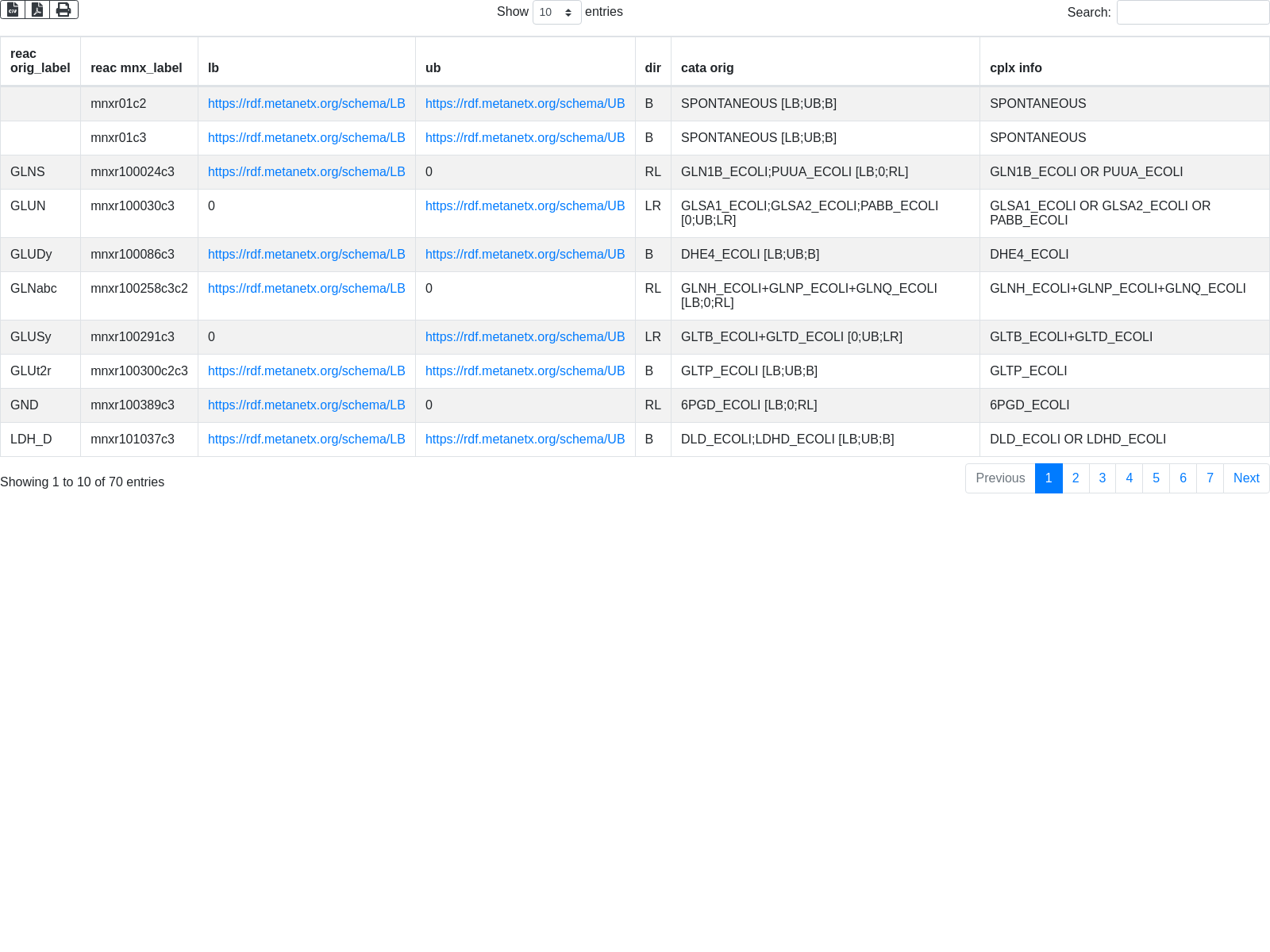1270x952 pixels.
Task: Go to last page 7
Action: tap(1210, 478)
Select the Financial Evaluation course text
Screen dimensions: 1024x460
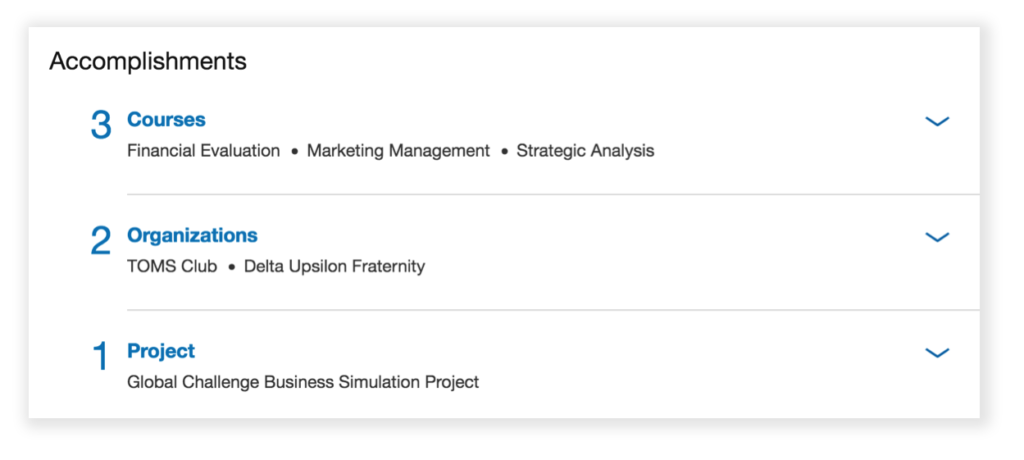click(x=203, y=151)

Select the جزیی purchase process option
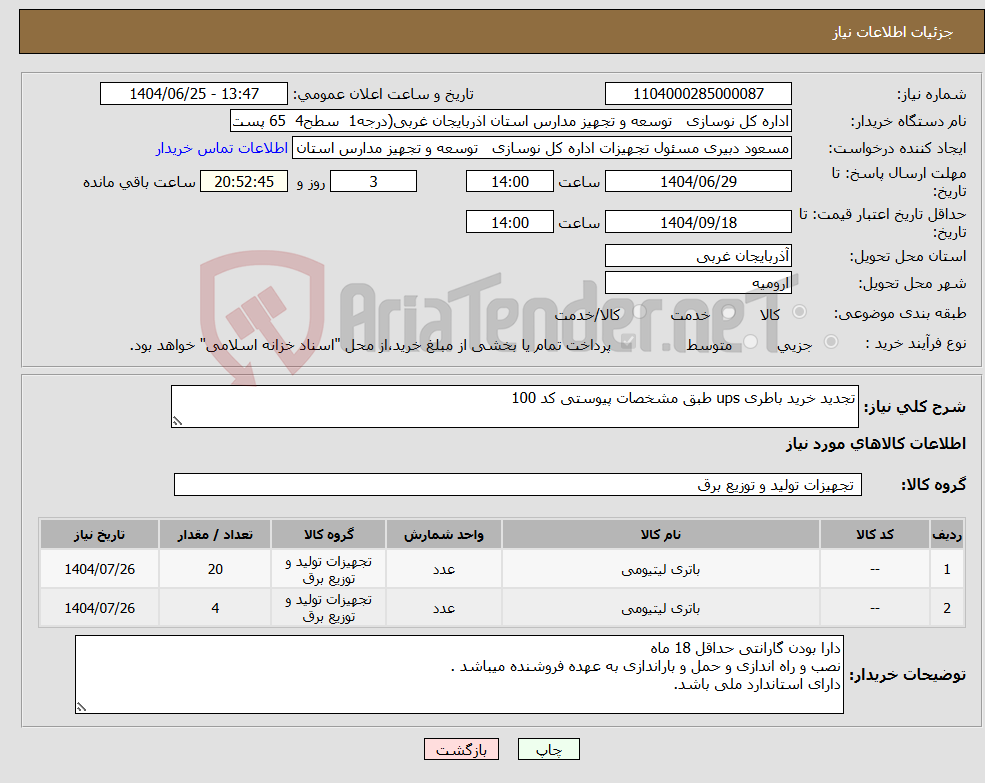point(833,339)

○ ○ ○ ○ ○ ○ ○

The problem: From the line that includes "Select the Financial Evaluation course text" on down to the last line of the entries above, set down each line exactly, leaving out the pictures.

Result of the task:
Select the Financial Evaluation course text
Screen dimensions: 1024x460
click(x=203, y=151)

Select the جزیی purchase process option
point(833,339)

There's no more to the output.